TASK INSTRUCTIONS:
Beneath this line is the data. Output exactly the lines from the line with "Where should I click to: Toggle" to the line with "This screenshot has height=443, width=548.", both ends included, and nothing more.

------------------------

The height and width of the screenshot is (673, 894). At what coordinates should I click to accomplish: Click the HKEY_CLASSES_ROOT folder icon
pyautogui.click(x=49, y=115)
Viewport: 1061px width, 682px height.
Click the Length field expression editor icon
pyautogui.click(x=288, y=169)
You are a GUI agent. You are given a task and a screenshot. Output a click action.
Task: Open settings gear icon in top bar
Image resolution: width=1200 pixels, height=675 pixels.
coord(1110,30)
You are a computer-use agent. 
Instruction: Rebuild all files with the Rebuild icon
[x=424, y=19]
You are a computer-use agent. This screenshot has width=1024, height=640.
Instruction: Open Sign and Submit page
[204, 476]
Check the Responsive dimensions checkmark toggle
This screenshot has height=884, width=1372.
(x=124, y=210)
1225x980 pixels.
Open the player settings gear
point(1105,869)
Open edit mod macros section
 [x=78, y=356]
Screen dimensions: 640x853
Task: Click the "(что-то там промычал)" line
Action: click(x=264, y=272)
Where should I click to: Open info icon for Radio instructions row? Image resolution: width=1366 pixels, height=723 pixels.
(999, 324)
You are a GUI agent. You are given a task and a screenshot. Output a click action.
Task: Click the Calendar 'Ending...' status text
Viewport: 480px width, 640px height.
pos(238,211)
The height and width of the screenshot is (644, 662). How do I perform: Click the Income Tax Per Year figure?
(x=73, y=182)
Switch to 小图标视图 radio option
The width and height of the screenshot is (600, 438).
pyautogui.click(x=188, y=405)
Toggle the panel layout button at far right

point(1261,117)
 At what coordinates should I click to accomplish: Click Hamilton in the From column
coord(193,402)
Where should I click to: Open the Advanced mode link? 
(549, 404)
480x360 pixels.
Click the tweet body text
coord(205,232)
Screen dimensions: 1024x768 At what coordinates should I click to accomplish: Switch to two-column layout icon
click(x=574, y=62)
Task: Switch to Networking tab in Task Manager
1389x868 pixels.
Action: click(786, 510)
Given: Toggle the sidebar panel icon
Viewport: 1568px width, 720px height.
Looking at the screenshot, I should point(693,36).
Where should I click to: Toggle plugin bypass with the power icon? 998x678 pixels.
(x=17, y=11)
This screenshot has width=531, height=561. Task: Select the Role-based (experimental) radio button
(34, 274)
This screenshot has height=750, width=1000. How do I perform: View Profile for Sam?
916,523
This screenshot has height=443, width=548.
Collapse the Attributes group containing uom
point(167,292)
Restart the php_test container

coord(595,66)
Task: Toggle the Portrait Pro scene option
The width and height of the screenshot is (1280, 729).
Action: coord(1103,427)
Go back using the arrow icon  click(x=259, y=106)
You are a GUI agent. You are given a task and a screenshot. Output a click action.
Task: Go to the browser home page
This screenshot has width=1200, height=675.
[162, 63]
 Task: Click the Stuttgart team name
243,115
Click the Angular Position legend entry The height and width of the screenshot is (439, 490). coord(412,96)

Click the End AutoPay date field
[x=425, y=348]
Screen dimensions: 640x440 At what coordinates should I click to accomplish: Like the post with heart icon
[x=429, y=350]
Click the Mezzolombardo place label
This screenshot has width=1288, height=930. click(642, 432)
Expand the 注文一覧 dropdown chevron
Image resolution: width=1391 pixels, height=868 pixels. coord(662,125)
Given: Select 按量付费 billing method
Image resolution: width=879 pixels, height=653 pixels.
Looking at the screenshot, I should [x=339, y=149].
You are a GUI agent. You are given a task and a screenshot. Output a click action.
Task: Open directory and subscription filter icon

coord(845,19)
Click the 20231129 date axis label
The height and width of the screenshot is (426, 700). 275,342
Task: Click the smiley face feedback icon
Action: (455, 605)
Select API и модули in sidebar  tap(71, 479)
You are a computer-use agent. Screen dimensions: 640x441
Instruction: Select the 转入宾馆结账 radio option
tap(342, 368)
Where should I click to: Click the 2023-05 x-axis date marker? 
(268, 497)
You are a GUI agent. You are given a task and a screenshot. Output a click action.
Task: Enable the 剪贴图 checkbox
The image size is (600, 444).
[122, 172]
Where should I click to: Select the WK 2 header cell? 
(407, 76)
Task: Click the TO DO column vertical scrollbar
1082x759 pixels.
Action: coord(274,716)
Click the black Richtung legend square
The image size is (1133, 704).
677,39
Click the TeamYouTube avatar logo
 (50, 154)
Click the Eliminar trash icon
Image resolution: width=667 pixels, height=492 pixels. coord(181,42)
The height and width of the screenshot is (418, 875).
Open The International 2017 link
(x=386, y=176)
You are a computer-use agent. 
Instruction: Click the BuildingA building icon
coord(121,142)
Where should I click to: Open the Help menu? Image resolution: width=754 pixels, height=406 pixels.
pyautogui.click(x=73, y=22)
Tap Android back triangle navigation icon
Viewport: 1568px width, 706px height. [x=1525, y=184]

------------------------

SOLUTION:
Where should I click to: Toggle plugin bypass with the power icon? 998x678 pixels.
(x=17, y=11)
This screenshot has width=531, height=561. Task: Select the Role-based (experimental) radio button
(34, 274)
This screenshot has height=750, width=1000. How do I perform: View Profile for Sam?
916,523
This screenshot has height=443, width=548.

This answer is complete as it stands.